_Excerpt_:

**********

Corporate boards are increasingly asked to perform a balancing act.

A PwC survey of 783 directors at US companies, many of them multinationals, suggests that board members are looking ahead further into the future when they plan strategy, especially regarding IT issues, because they consider technological innovation critical to their company’s long-term approach.

At the same time, boards have to respond to the demands of a rising number of activist investors, which tend to be more oriented towards short-term goals. About one-third of survey respondents said they interacted with activist investors in the past year, compared with 29% last year. And 17% said they discussed shareholder activism extensively even though they had no interaction with activist shareholders, up from 14% in 2014.

Boards are “trying to make a broader group of investors happy,” said Paula Loop, CPA, leader of PwC’s Center for Board Governance and Investor Resource Institute. “They’re not just focused on long-term investors, they’re also trying to make sure short-term investors are getting what they’re looking for.”

And the balancing act in the boardroom “will trickle down to the company, and the finance team and others will have to react,” Loop said. “What are we thinking about related to our capital expenditures, our investments, our capital allocations with a long-term perspective, but also making sure that shareholders who want higher returns are getting what they need as well.”

As boards juggle the different demands from investors, directors worry how to best do their jobs. Board diversity and talent management are important, but the six issues that have increasingly grabbed their attention are:

Performance of other board members. Dissatisfaction with their peers’ performance has increased amongst board members in the past three years. In 2015, 40% of respondents said someone on their board should be replaced, up from 31% in 2012. The top three reasons for being dissatisfied were diminished performance due to aging (19%, up from 15% in 2012), unpreparedness for meetings (15%, up from 11% in 2012), and a lack of expertise (14%, up from 13% in 2012).

Also, women serving on boards were more critical of their peers than men. Forty-two per cent of female directors, who represented 14% of the survey participants, said they believed someone on their board should be replaced compared with 39% of male directors. The gender distributions amongst survey participants and public company directors closely aligns.

CEO succession planning. Having a smooth transition when a CEO leaves is crucial to a company’s long-term success, but directors’ confidence that boards can accomplish smooth transitions took a dip. In 2015, fewer than half of respondents (48%) said they believe their board spends sufficient time on CEO succession, down from 62% the previous year. Directors are also concerned their company does not adequately prepare for an unplanned CEO exit (55% of respondents) and does not have adequate bench strength in the CEO pipeline (73%).

Board-shareholder relations. Pressure to satisfy demands by activist investors, which tend to be interested in short-term gains, is increasing on boards. To better take into account these activist investors’ demands, boards have become more willing to communicate with shareholders, even about topics boards used to consider not appropriate to discuss.

For example, 34% of respondents considered it very appropriate to talk to shareholders about board composition, up from 20% in 2013; 77% believed it was at least somewhat appropriate to discuss executive compensation with shareholders, up from 66% in 2013; and 28% viewed management performance as a very appropriate discussion topic with shareholders, up from 17% in 2013.

**********

_Collected material_:

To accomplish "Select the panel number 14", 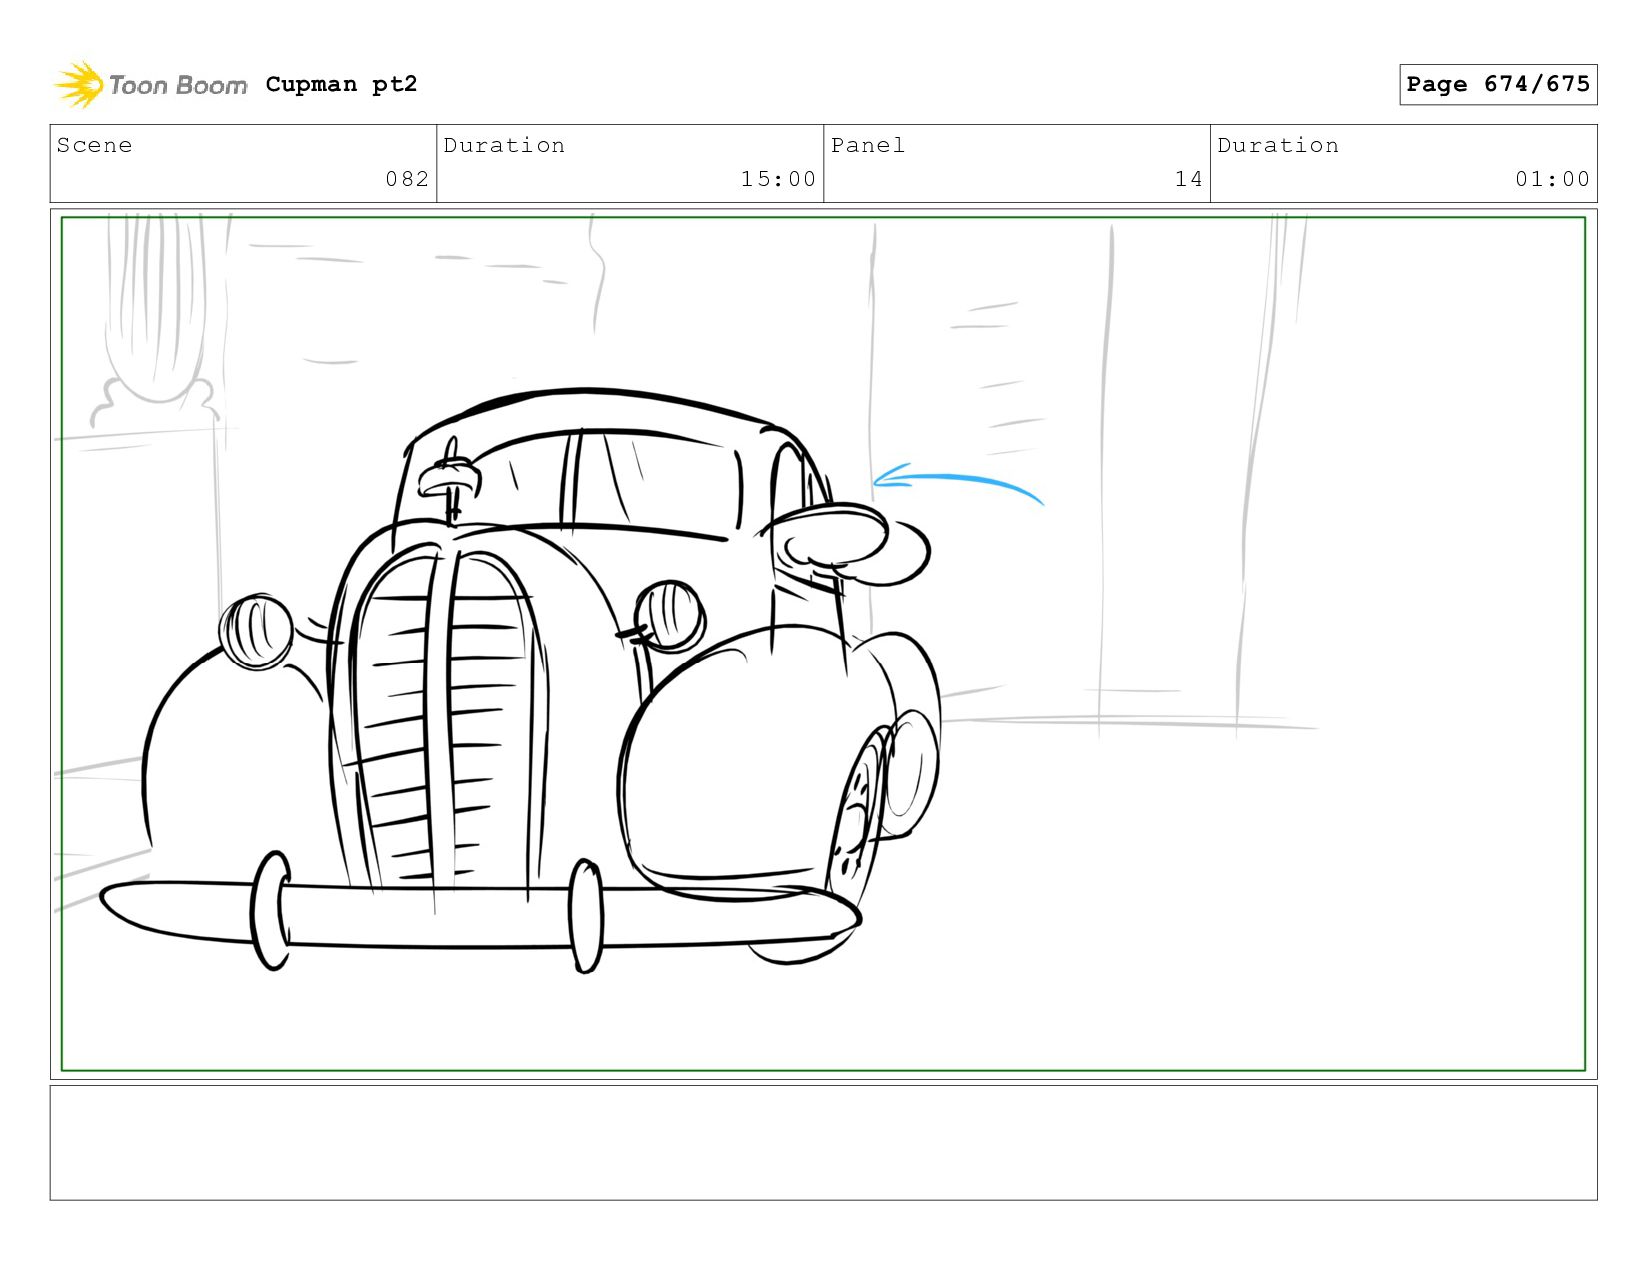I will [1188, 179].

**********

_Your tasks_:
1. In the excerpt on corporate boards, why have boards become more willing to communicate with shareholders, even on topics they once considered inappropriate? Answer in one to three sentences.
2. According to the excerpt on corporate boards, what share of respondents in 2015 said someone on their board should be replaced?
3. Reproduce the excerpt on corporate boards word for word, starting at "Also, women serving" and ending at "CEO pipeline (73%).".

_Responses for each task_:
1. Activist investors are pressing boards harder to meet their demands, which tend to favor short-term gains. Boards have become more open with shareholders so they can better take those demands into account.

2. 40%, up from 31% in 2012.

3.
Also, women serving on boards were more critical of their peers than men. Forty-two per cent of female directors, who represented 14% of the survey participants, said they believed someone on their board should be replaced compared with 39% of male directors. The gender distributions amongst survey participants and public company directors closely aligns.

CEO succession planning. Having a smooth transition when a CEO leaves is crucial to a company’s long-term success, but directors’ confidence that boards can accomplish smooth transitions took a dip. In 2015, fewer than half of respondents (48%) said they believe their board spends sufficient time on CEO succession, down from 62% the previous year. Directors are also concerned their company does not adequately prepare for an unplanned CEO exit (55% of respondents) and does not have adequate bench strength in the CEO pipeline (73%).